Every time I bring up this topic, two responses are typical — first, personal defensiveness, with people who have few children (or none) acting as if they have been accused of wrongdoing. Secondly, there is the economic excuse, the claim that young people “can’t afford” to have kids. Yet this excuse ignores the obvious fact that poor people are actually having more kids than rich people. The actual explanation, I would argue, involves what we may called lifestyle expectations. If you grow up in affluent circumstances, it is natural to believe you shouldn’t have kids until you can afford to give them a similarly affluent upbringing. And if both husband and wife are working full-time (as is the case for nearly all middle-class couples), childbearing almost unavoidably means taking a step down the economic ladder, however temporary it may be. Either (a) mom has to stay home to care for the children for a few years or (b) you have to pay someone else for childcare. Because I am the father of six children, I have extensive direct experience in the difficulties involved, and all I can say is what my dad told me when our oldest was just a wee baby: “Son, if you wait to have children until you can afford to have children, you’d never have children.” You just bite the bullet.
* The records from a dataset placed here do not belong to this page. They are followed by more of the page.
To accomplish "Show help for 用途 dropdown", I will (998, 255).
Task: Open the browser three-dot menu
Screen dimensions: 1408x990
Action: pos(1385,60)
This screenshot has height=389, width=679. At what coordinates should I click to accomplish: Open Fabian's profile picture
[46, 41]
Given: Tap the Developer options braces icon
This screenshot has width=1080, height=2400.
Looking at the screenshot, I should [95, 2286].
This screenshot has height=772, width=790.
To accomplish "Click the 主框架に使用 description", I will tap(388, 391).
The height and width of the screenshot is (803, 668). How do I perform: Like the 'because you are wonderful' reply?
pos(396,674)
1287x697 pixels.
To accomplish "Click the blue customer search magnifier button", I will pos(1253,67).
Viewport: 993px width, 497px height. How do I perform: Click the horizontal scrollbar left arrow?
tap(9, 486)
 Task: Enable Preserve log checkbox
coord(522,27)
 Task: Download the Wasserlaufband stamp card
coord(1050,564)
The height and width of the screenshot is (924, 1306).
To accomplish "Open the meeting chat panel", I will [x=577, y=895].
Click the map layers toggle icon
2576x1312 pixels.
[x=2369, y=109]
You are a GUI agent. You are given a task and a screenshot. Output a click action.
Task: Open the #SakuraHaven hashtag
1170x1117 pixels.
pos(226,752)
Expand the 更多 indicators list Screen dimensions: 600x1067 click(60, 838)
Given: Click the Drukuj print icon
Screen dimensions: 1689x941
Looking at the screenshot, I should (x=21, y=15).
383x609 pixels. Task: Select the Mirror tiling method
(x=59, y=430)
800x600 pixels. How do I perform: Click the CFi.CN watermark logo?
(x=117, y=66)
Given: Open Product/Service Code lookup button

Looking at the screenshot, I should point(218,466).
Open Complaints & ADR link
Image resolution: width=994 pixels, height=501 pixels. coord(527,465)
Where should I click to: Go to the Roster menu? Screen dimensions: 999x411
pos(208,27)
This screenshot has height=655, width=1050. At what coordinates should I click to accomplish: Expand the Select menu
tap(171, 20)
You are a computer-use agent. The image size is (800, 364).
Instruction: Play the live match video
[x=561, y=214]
Having done my part, personally, to combat demographic decline, I disavow any blame for a trend caused by other people’s choices.

Some people choose to go to Yale University, for example, but I wouldn’t go near the place — full of dangerous degenerates like Samuel Moyn — and I’d urge others to heed my warning. Elite academic know-it-alls have been the architects of our societal disaster (e.g., Stanford University professor Paul Ehrlich) and cannot be trusted to provide solutions to the problems they have themselves caused. And I’ve been saying this since long before I was old enough to join the “gerontocracy.”